Catalan Speech Recognition Resources

SpeechDat Catalan FDB - 1005 speakers

The SpeechDat Catalan Database for Fixed Telephone Network was collected at the TALP Research Center of the Universitat Politècnica de Catalunya (UPC) . The production of this database has been partially funded by the Centre de Referència en Enginyeria Lingüística (CREL). The Laboratori de fonètica de la Universitat Autònoma de Barcelona (UAB) has collaborated in the phonetic work.

This database comprises telephone recordings from 1005 speakers recorded directly over the fixed PSTN using an E-1 interface. 

 

This database was designed following the specifications given in the SpeechDat II project. Equivalent corpora have been collected for other European languages (e.g. Spanish) .

 

The corpora are designed to support the creation of voice driven teleservices in Catalan. The callers spoke 40 items, comprising isolated and connected digits, natural numbers, money amounts, spellings, time and data phrases, confirmation/rejections, forenames and surnames, city names, company names, common applications words, application words in phrases and phonetically rich sentences. Most items are read, some are spontaneously spoken. The recordings come with extensive and standardised documentation. All speech is carefully transcribed on the orthographic level; in addition, a number of clearly audible non – speech events are included in the transcription. Moreover, age and regional background of the speakers are provided. A pronunciation dictionary is added, containing all words that occur in the corpus, with a corresponding SAMPA broad - class phonemic transcription. The data files are formatted according to the ESPRIT Project SAM standards.

 

Database contents definition 

Each call within the database consists of a total of 40 items.

 

Item Corpus contents
1-3 3 application words
1 1 sequence of 10 isolated digits
1 1 sheet number (6 digits)  
2 1 telephone number (9-11 digits) 4 connected digits
3 1 credit card number (14-16 digits)  
4 1 PIN code (6 digits) (set of 150)  
1 1 spontaneous date, e.g. birthday  
2 1 prompted date, word style 3 dates
3 1 relative and general date exp.  
1 1 word spotting phrase using an application word (embedded)
1 1 isolated digit
1 1 spelling of surname (same as O1)  
2 1 spelling of direct. city name (O3) 3 spelled word
3 1 real/artificial for coverage (letter sequences)
1 1 currency money amount
1 1 natural number
1 1 surname (set of 600)  
2 1 city of birth / growing up (spont)  
3 1 most frequent cities (set of 500)  
5 1 most frequent company/agency (set of 1190)  
7 1 forename surname (set of 150 )  
1 1 predominantly yes question 2 questions, including
2 1 predominantly no question fuzzy yes/no
1-9 9 phonetically rich sentences
1 1 time of day (spontaneous) 2 time phrases
2 1 time phrase (word style)  
1-4 4 phonetically rich words


Speakers 

Catalan is mainly spoken in Catalonia, Valencia region and Balear islands.

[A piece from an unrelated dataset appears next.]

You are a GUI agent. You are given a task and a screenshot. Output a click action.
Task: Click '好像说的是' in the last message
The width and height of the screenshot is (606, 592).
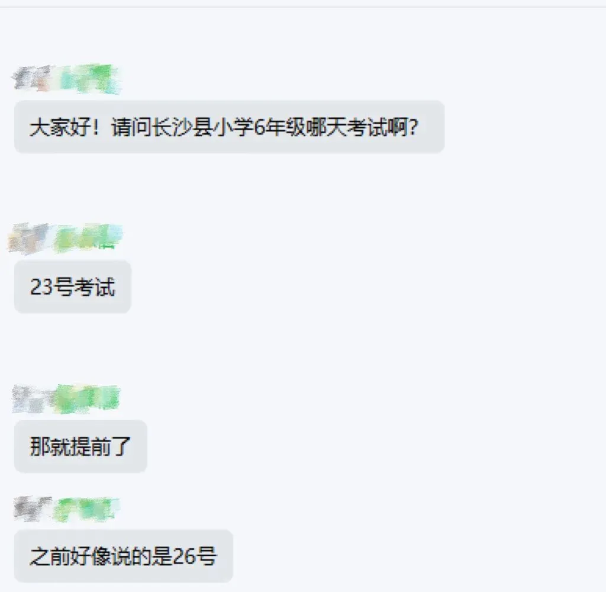pos(121,556)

All this Catalan-speaking area is bilingual since Spanish is also spoken in it. There are also a few less populated areas where Catalan is also present: Rosselló and Vallespir (South-east of France), border of Aragon region with Catalonia, and Alguer in Sardinia.  

There is a main dialectal division between East and West that crosses Catalonia and also separates Valencian and Balearic dialects. A secondary division is between North and South, and it separates the Catalonia’s East and West dialects from, respectively, the Balearic and Valencian ones (see Joan Veny, Els parlars catalans, Edit. Moll, Mallorca, 1993) 

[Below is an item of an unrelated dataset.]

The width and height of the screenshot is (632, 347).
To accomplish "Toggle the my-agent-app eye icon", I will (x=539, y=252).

Since all the 1005 speakers of this database have been recruited in Catalonia, only two dialects were considered: East and West. The Eastern dialect in Catalonia is actually called Central. Its geographical region includes the demographically and economically dominant Barcelona’s metropolitan area. Those classified as belonging to the West dialect actually belong to the North-Western dialect (the West dialect spoken in Catalonia, in Andorra and in the Aragon´s border), and they were recruited within the Lleida’s vicinity. In this way, the two sets of speakers are representative of the two main dialects spoken in Catalonia. 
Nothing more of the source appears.